Fig. 4.Simultaneous fitting of six components into the symmetric hexamer 2REC. (A) The dependency of fitting accuracy, measured by the RMS error (RMSD) with respect to the number of feature points M of the assembly. (B) The dependency of running time (in seconds) on the number of feature points M of the assembly. (A) and (B) are calculated using density maps at 20 Å resolution. (C) The fitting accuracy at different resolutions of the initial density map. The calculations for (C) are performed with 30 feature points per assembly. Results are shown after IQP fitting (IQP) and after additional refinement with wICP (IQP*).

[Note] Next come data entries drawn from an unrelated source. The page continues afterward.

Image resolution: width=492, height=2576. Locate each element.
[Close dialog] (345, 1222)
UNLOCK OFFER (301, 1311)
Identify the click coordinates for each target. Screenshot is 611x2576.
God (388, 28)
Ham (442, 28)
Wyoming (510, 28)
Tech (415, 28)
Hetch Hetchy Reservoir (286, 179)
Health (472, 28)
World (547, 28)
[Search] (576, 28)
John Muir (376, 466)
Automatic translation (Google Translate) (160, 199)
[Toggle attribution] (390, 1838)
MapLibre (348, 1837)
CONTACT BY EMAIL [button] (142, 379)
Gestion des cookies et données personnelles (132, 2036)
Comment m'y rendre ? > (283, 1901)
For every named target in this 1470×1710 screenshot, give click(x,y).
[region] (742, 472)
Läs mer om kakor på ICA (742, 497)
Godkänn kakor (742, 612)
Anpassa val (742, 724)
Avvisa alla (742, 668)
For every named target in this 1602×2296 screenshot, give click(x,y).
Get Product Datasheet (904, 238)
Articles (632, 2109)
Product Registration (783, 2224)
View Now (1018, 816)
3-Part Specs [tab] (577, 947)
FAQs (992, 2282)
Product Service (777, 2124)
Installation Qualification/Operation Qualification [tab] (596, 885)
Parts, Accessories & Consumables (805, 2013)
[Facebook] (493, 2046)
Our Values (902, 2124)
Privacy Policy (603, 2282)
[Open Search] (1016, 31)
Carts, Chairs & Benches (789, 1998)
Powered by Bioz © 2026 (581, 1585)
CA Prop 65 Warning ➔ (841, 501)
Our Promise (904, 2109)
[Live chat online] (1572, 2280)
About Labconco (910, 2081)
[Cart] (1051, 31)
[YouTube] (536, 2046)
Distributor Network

Comparison of the performance between IQP and GMFIT fitting
| Assembly | Comp. | GMFIT | IQP | |||
|---|---|---|---|---|---|---|
| Time (s) | RMSD | Time (s) | RMSD | RMSD* | ||
| 1AFW | 2 | 7.1 | 1.0 | 0.15 | 4.8 | 0.9 |
| 1NIC | 3 | 16.0 | 1.8 | 0.65 | 5.9 | 1.1 |
| 2REC | 6 | 110.9 | 2.3 | 2.56 | 1.7 | 1.0 |
RMS errors between the fitted and native structures are shown for three different assemblies. GMFIT used 16 GDFs (Gaussian distribution functions) to represent the atomic structures of each component and 12 GDFs to represent the density map of the assembly (Kawabata, 2008). The IQP model used 5 feature points per component for each assembly. The individual columns are: Assembly, the PDB ID (Bernstein et al., 1977) of the assembly structure being used; Comp., the number of components of the assembly; RMSD, RMS error between the corresponding Cα atoms in the fitted and assembly structures; RMSD*, the RMS error after refinement.